Vergi hakkının kanunla kullanılmasının başlıca sebebi, vergilerin kişilerin temel hak ve özgürlükleriyle yakından ilgili olmasıdır. Anayasamızda vergi 73. maddede  temel hak ve ödevler bölümünde ‘Vergi Ödevi‘ başlığı ile düzenlenmiştir. Vergilerin kanuniliği ilkesi, keyfi ve takdiri uygulamaları önleyecek ilkelerin kanunda yer almasını amaçlar. Bireyin özgürlüklerini devlete karşı koruyan güvenlik sınırlarını çizer. Verginin kanuniliği  hukuk devleti ilkesine göre  bireyleri devleti yönetenlerin keyfî tutum ve davranışlarından korunmaktadır. Kanunilik  ilkesine aykırı uygulamalar, bireylerin devlete ve hukuk düzenine olan güvenlerini sarsar temel hak ve hürriyetlerin ihlaline yol açar. Her türlü vergisel yükümlülüğün yasa ile konması gerekeceği kuralı düzenlenirken hedeflenen amaç; keyfi, takdiri ve sınırsız ölçülere dayalı bir uygulamaya yer verilmemesi ilkesinin korunmasıdır

Vergi Hukukumuzun Normlar Hiyerarşisi ve Vergilerin Kanuniliği İlkesi

Vergi hukukun en üst hükmünde temel dayanağı Anayasanın 73 maddesidir.
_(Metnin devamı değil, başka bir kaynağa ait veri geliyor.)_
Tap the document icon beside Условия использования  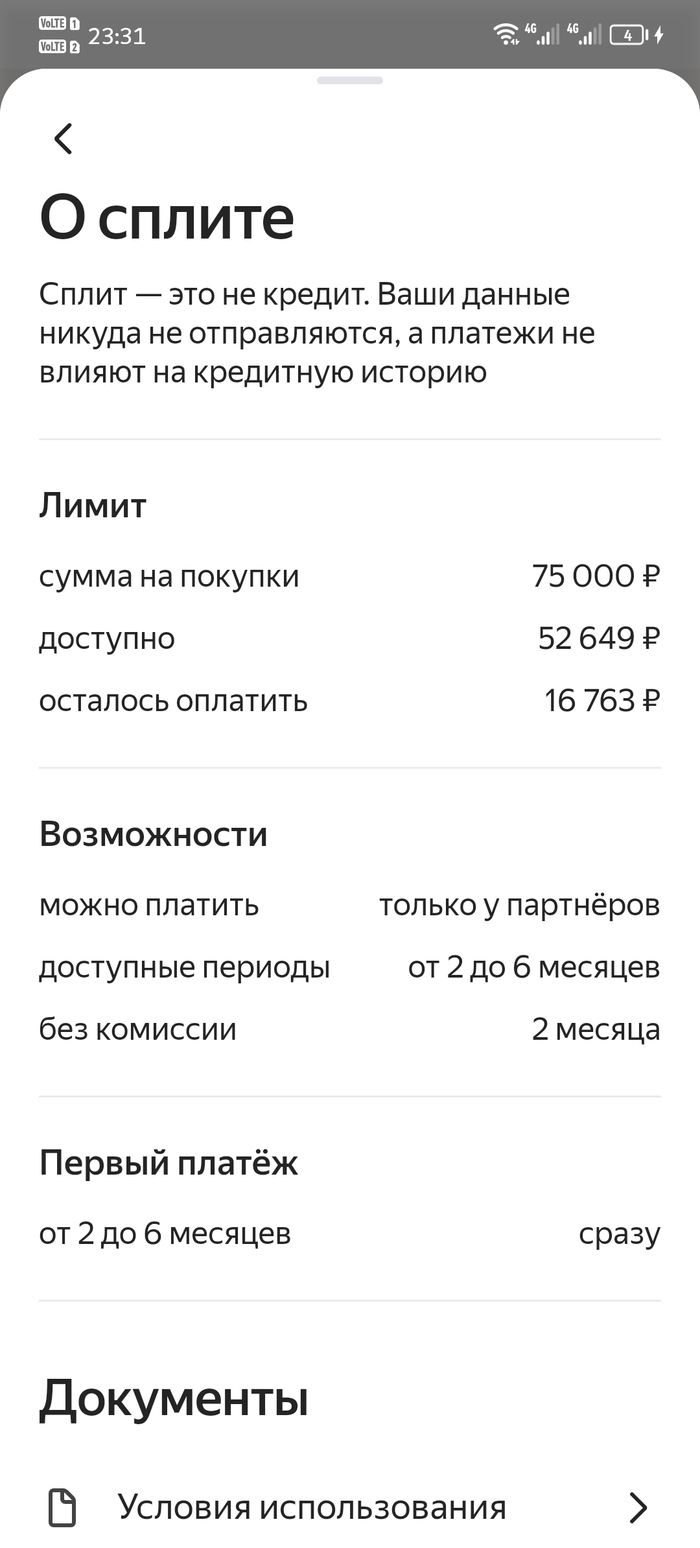(x=62, y=1507)
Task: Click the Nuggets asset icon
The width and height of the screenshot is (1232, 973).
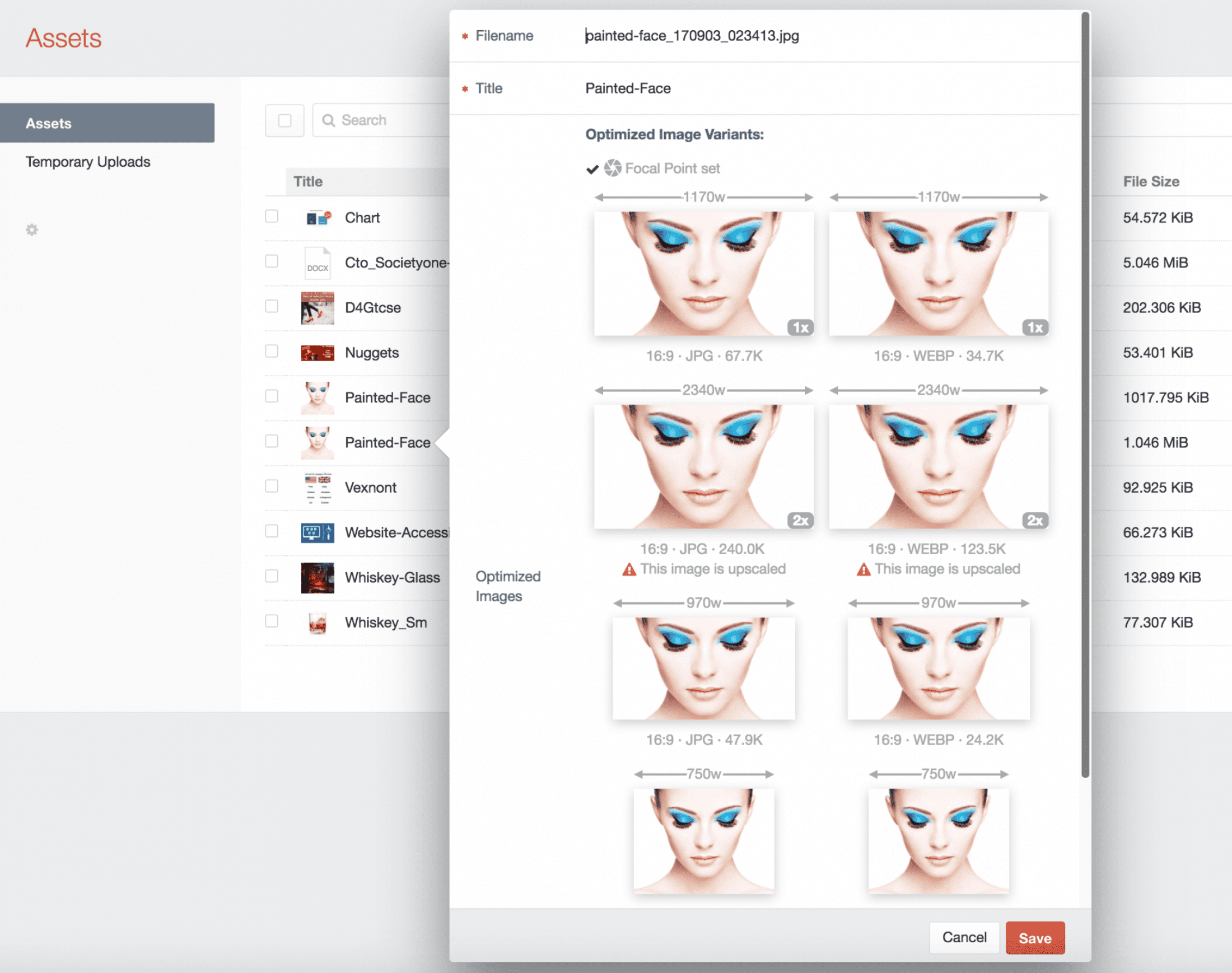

Madde 73’e göre;

Herkes, kamu giderlerini karşılamak üzere, mali gücüne göre vergi ödemekle yükümlüdür.

Vergi yükünün adaletli ve dengeli dağılımı, maliye politikasının sosyal amacıdır.

Vergi, resim, harç ve benzeri mali yükümlülükler kanunla konulur, değiştirilir veya kaldırılır.

Vergi, resim, harç ve benzeri mali yükümlülüklerin muaflık, istisnalar ve indirimleriyle oranlarına ilişkin hükümlerinde kanunun belirttiği yukarı ve aşağı sınırlar içinde değişiklik yapmak yetkisi Cumhurbaşkanına verilebilir.

İlgili madde vergilemeye ilişkin en temel norm olmak ile birlikte normlar hiyerarşisi ve vergilemenin kanuniliği ilkesinin dayanak hükmüdür.

Normlar hiyerarşisi sistematiğine göre kanunların kendi üstünde yer alan anayasaya, Cumhurbaşkanlığı Kararnamesi, yönetmelik ve diğer idari düzenlemelerin de kanunlara ve anayasaya  uygun olması gerekir. Ülkemizde vergi hukuku norm yapısının toplamı düşünüldüğünde  anayasa, vergi kanunları, tebliğleri, sirküleri, genelgeleri, muktezalar gibi çeşitli düzenlemelerden oluşmaktadır. Vergi mevzuatının bu kadar farklı derecede normlar ile düzenlenmesi doğal olarak bir normlar hiyerarşisi ihlalinin yaşanmasını kaçınılmaz kılmaktadır. Özellikle idareye anayasal ve yasal düzeyde tanınan vergilendirmeye ilişkin geniş yetki vergisel hükümlerin tebliğ, sirküler, genelge gibi hiyerarşi olarak daha alt normlar ile düzenlenmesine yol açmaktadır. Özellikle gelir vergisi, kurumlar vergisi ve  vergi usul uygulamaları  ile ilgili kanundan daha alt seviyede yer alan normlar ile  çıkarılmış hüküm bulunmaktadır. Yürütme tarafından çıkarılan bu hükümler hem normlar hiyerarşisi hem de verginin kanuniliği ilkelerine uygunluğunun denetlenmesi gerekmektedir.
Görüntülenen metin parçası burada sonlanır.